> _To do_:
Please recast the listing below as a Markdown table with the columns Row and Line, one numbered row per line and blank lines left out. Begin at the line that contains "This screenshot has width=1950, height=1152." and stop after the line that contains "click(879, 87)".

---------- Records for the task

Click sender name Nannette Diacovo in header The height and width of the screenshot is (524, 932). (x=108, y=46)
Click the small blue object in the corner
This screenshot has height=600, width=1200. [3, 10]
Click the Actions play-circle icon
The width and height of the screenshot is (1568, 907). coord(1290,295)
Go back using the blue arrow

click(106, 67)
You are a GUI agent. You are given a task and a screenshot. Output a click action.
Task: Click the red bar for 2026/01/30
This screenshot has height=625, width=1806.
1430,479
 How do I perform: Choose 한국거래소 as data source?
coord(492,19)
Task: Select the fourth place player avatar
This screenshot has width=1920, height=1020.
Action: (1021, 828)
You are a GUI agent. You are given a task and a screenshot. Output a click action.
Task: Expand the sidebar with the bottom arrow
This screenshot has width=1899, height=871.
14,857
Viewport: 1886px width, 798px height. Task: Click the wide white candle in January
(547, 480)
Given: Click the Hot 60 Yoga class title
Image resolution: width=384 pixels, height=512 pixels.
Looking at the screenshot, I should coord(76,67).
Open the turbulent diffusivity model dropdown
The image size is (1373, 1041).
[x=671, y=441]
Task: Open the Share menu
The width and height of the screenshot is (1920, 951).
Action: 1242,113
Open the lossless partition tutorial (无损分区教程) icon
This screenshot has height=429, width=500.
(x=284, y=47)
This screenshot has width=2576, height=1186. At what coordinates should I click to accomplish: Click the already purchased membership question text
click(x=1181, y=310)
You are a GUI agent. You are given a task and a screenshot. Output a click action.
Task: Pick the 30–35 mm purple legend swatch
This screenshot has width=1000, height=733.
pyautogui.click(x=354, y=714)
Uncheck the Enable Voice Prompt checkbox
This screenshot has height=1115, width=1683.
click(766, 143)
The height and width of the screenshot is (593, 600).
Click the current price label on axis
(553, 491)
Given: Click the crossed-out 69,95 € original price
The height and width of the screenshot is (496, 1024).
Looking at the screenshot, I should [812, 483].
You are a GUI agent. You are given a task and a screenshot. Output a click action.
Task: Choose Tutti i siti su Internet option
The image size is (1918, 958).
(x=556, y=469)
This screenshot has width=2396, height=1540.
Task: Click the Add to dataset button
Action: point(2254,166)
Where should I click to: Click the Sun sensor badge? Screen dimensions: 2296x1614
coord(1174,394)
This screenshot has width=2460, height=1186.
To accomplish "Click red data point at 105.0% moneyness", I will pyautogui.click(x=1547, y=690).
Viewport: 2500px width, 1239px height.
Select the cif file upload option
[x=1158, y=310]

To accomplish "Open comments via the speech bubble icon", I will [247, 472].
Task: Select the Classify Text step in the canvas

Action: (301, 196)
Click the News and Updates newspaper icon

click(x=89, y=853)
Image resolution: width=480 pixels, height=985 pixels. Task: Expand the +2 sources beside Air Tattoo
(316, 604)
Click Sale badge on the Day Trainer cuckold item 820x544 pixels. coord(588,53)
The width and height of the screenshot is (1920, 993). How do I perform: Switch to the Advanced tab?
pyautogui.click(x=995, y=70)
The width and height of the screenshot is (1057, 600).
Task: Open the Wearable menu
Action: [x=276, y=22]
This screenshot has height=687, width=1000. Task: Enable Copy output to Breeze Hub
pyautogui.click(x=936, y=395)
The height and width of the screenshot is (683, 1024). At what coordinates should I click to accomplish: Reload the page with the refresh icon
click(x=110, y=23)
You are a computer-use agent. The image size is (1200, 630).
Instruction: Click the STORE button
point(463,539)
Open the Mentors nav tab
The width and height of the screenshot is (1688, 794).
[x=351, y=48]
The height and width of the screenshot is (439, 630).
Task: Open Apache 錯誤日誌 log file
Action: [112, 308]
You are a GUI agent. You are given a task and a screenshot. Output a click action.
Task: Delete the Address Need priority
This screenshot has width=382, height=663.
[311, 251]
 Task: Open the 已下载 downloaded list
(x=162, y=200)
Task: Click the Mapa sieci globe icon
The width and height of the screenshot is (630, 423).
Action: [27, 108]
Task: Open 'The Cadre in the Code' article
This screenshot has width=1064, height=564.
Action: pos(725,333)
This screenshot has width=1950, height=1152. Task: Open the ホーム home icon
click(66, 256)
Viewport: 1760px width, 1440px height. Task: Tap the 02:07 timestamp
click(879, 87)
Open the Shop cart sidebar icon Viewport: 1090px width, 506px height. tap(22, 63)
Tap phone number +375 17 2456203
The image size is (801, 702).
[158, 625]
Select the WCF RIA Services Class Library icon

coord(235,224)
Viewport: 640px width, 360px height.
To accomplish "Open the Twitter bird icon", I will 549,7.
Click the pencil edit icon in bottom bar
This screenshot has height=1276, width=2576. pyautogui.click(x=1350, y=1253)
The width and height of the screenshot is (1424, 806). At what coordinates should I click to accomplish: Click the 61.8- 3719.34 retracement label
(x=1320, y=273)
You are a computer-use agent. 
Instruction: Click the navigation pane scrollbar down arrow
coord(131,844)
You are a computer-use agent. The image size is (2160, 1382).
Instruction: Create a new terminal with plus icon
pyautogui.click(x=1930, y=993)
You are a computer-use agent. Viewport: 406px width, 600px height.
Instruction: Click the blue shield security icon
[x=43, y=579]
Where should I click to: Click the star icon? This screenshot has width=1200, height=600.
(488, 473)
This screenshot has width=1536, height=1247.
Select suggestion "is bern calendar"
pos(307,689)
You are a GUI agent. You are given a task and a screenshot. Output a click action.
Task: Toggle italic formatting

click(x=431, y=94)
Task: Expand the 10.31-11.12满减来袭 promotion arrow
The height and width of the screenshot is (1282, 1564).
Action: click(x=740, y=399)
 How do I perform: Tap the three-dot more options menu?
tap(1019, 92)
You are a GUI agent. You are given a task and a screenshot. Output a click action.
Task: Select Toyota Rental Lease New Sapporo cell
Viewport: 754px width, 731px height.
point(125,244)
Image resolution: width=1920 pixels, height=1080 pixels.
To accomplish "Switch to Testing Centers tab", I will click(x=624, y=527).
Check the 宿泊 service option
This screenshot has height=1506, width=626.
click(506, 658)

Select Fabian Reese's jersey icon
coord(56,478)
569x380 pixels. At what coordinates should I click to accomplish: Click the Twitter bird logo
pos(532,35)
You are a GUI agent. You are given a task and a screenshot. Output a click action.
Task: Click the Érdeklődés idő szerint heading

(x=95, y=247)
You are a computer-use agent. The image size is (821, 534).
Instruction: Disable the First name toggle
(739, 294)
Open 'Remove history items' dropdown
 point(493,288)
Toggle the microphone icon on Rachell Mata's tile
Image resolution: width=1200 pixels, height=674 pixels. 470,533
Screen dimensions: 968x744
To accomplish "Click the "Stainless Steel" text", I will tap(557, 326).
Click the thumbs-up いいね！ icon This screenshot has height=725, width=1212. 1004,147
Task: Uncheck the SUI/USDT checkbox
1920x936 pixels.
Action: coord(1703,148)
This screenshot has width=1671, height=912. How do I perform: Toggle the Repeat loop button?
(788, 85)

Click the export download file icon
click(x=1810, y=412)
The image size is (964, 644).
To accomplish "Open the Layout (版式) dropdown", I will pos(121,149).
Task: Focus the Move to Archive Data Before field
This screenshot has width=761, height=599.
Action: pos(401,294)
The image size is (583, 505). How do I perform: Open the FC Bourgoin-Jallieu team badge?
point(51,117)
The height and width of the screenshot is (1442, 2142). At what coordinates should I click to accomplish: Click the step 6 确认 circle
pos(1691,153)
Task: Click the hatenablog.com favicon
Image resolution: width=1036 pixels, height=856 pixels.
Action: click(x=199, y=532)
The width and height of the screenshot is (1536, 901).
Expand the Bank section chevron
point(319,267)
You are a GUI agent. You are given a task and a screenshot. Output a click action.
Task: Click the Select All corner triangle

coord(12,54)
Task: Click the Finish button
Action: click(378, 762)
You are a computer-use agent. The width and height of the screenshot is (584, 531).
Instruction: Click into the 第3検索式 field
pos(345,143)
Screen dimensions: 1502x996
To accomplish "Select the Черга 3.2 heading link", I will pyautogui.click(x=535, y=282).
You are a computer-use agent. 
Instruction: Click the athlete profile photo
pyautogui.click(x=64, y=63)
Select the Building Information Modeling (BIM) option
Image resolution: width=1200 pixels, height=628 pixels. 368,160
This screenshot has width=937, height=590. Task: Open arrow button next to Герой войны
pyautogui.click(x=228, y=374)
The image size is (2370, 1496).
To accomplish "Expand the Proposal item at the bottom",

--------------------

> _Finished task_:
| Row | Line |
|---|---|
| 1 | This screenshot has width=1950, height=1152. Task: Open the ホーム home icon |
| 2 | click(66, 256) |
| 3 | Viewport: 1760px width, 1440px height. Task: Tap the 02:07 timestamp |
| 4 | click(879, 87) |